AstraZeneca bars the door, but Pfizer presses on with $106B buyout bid

Pfizer CEO Ian Read

AstraZeneca's ($AZN) board has rejected Pfizer's ($PFE) sweetened $106 billion bid for the company, dismissing the mix of cash and stock behind the £50 ($84.47)-per-share offer as inadequate and ignoring a pledge from Pfizer to push ahead with a major new R&D complex in Cambridge while retaining a large contingent of researchers in the U.K. for at least 5 years.

"AstraZeneca continues to invest significantly in research, development and manufacturing in the U.K., Sweden and the U.S. We are showing strong momentum as an independent company, in particular with our exciting, rapidly progressing pipeline, which the board believes will deliver significant value for shareholders," noted AstraZeneca Chairman Leif Johansson in a statement. "Pfizer's proposal would dramatically dilute AstraZeneca shareholders' exposure to our unique pipeline and would create risks around its delivery. As such, the board has no hesitation in rejecting the proposal."

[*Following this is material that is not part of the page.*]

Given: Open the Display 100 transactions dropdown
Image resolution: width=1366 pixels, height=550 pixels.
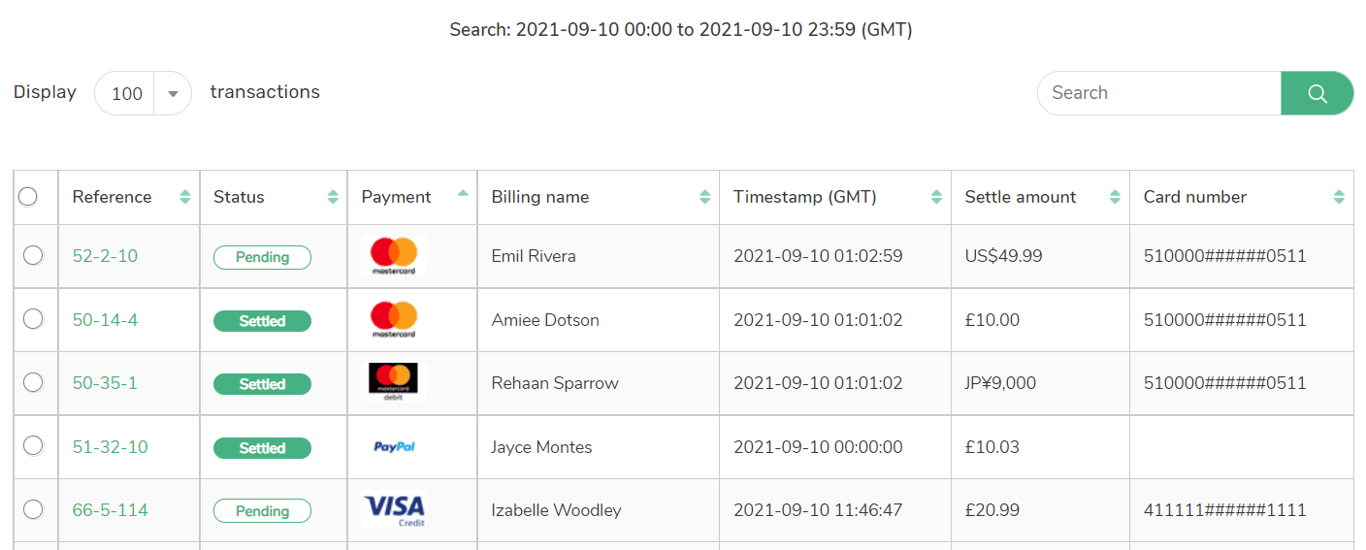Looking at the screenshot, I should 142,93.
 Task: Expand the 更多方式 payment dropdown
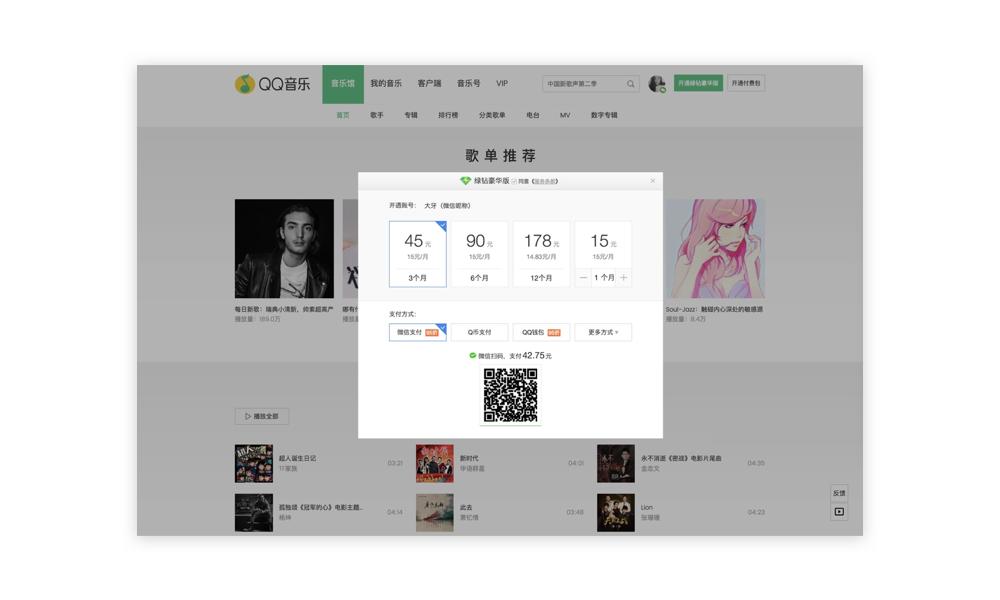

Pfizer's team is moving fast on this deal, though, and clearly isn't likely to let the board's refusal stop them now. Taking the bid to the £50 threshold was considered key to the campaign to win over AstraZeneca's largest investors, who have dictated high level changes at the U.K. company before.

To calm worried lawmakers and thousands of shaken AstraZeneca staffers, Pfizer CEO Ian Read took the unusual step of issuing a public letter to British Prime Minister David Cameron, assuring the government that at least 20% of the combined company's R&D operations will remain in the U.K., the company will keep its big manufacturing facility in Macclesfield while steering more such work to the country, and a post-merger Pfizer will hold its board meetings in the U.K. as well.

A combined company, wrote Read, would create a powerful global organization focused on "oncology, inflammation, and cardiovascular and metabolic disorders, in which the world class academic research resources in the "golden triangle" of Oxford, Cambridge and London would represent a vital component...."

The U.K. government is not considered a major threat to this deal, but politicians can come away from a prospective deal with an assurance on employment as well as the new biopharma complex in Cambridge, which has gained considerable support in a country that has seen its R&D industry battered by repeated cutbacks in recent years. Pfizer didn't make any friends in the U.K. when it announced plans to close R&D in Sandwich several years ago, though it did wind up retaining about 700 of the 2,000 staffers at the site.

The downsizing move at Sandwich came as Pfizer was shedding tens of thousands of staffers in the wake of a series of big takeovers, the kind of upheaval--complete with global reductions in head counts as well as widespread R&D chaos--that is widely expected to occur again if Pfizer and AstraZeneca are mashed together.

Bernstein's Tim Anderson, who like most analysts was caught completely off guard by Pfizer's unexpected run at a megamerger, says the biggest threat to both pharma giants now is that the deal not get done. If it does collapse, he wrote in a note to investors, then Pfizer's shareholders are likely to wonder what could be wrong at the company, prompting the merger bid. And what new maneuver from left field would follow?

AstraZeneca on the other hand, added Anderson, would face the biggest drop in stock price. The deal only makes sense if Pfizer goes ahead and splits up the business, and no one else is likely to step in as "almost all companies will say that these (megamergers) are out of fashion as they tend to disrupt critical business functions like R&D."